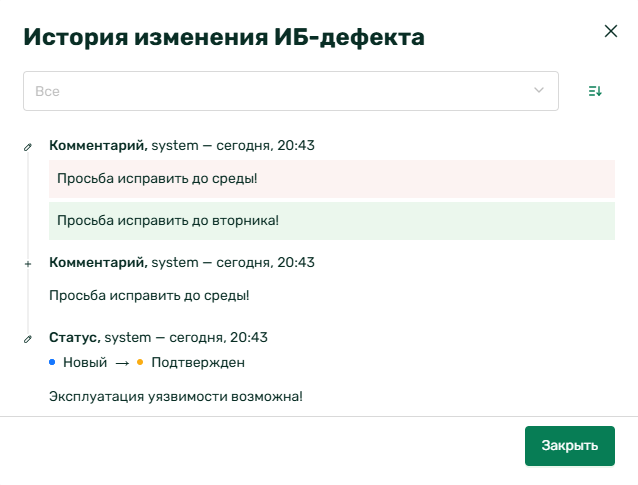The width and height of the screenshot is (638, 485).
Task: Click the plain comment Просьба исправить до среды!
Action: tap(149, 295)
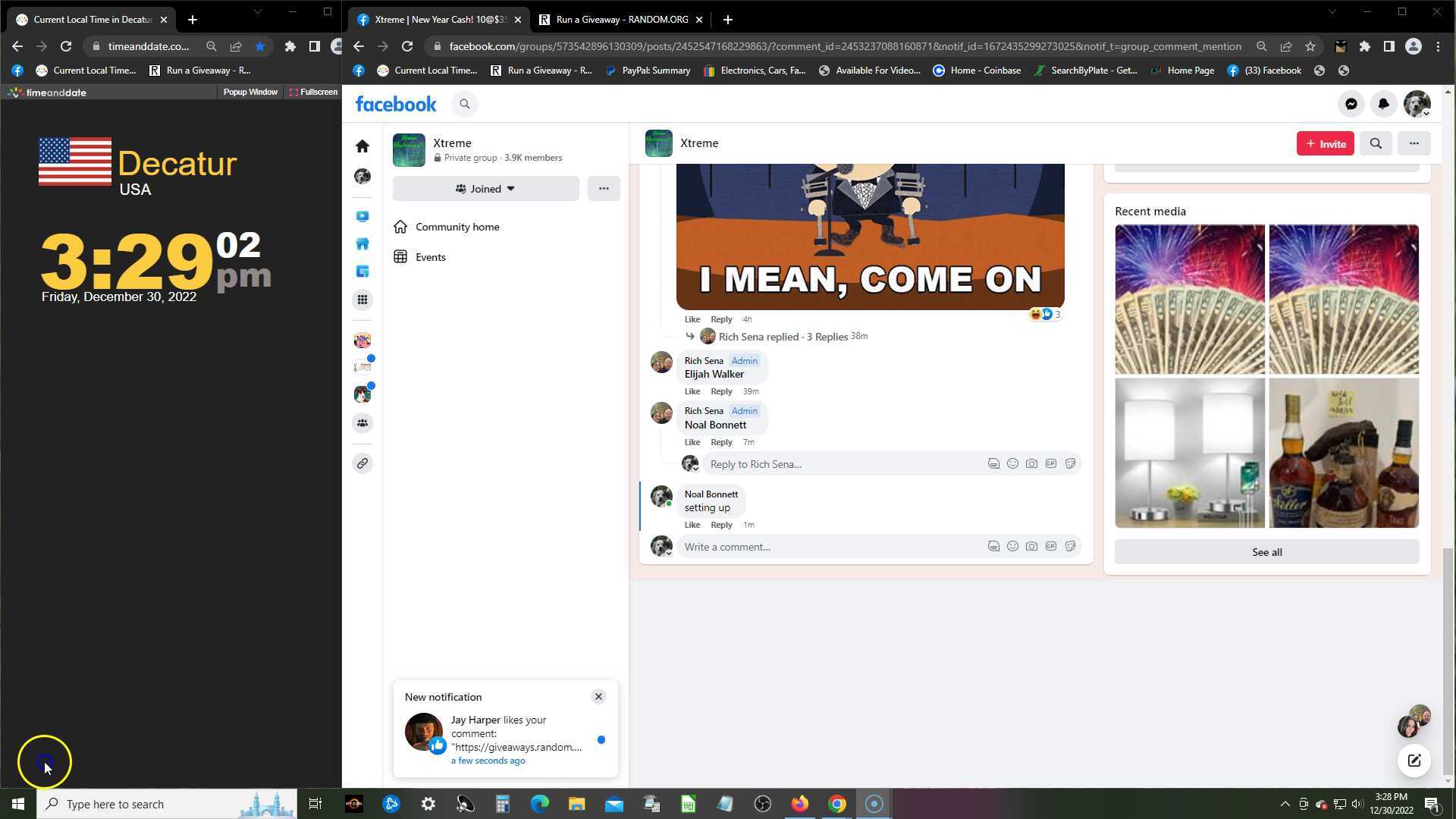Open the emoji picker in Write a comment

(1012, 546)
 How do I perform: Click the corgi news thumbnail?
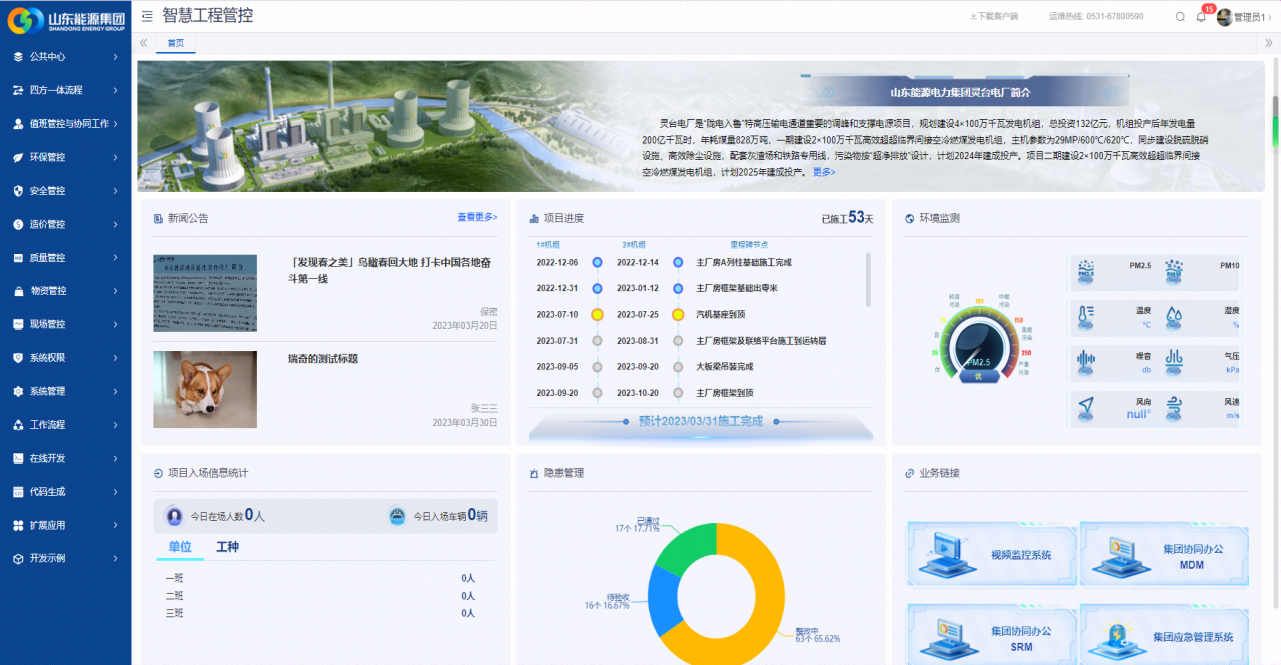[205, 389]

### Exercise details
Gather every line of the entries above that contains the string "Click", matching its capitalization exactly.

### Complete answer
Task: Click the plain comment Просьба исправить до среды!
 How do I perform: Click the corgi news thumbnail?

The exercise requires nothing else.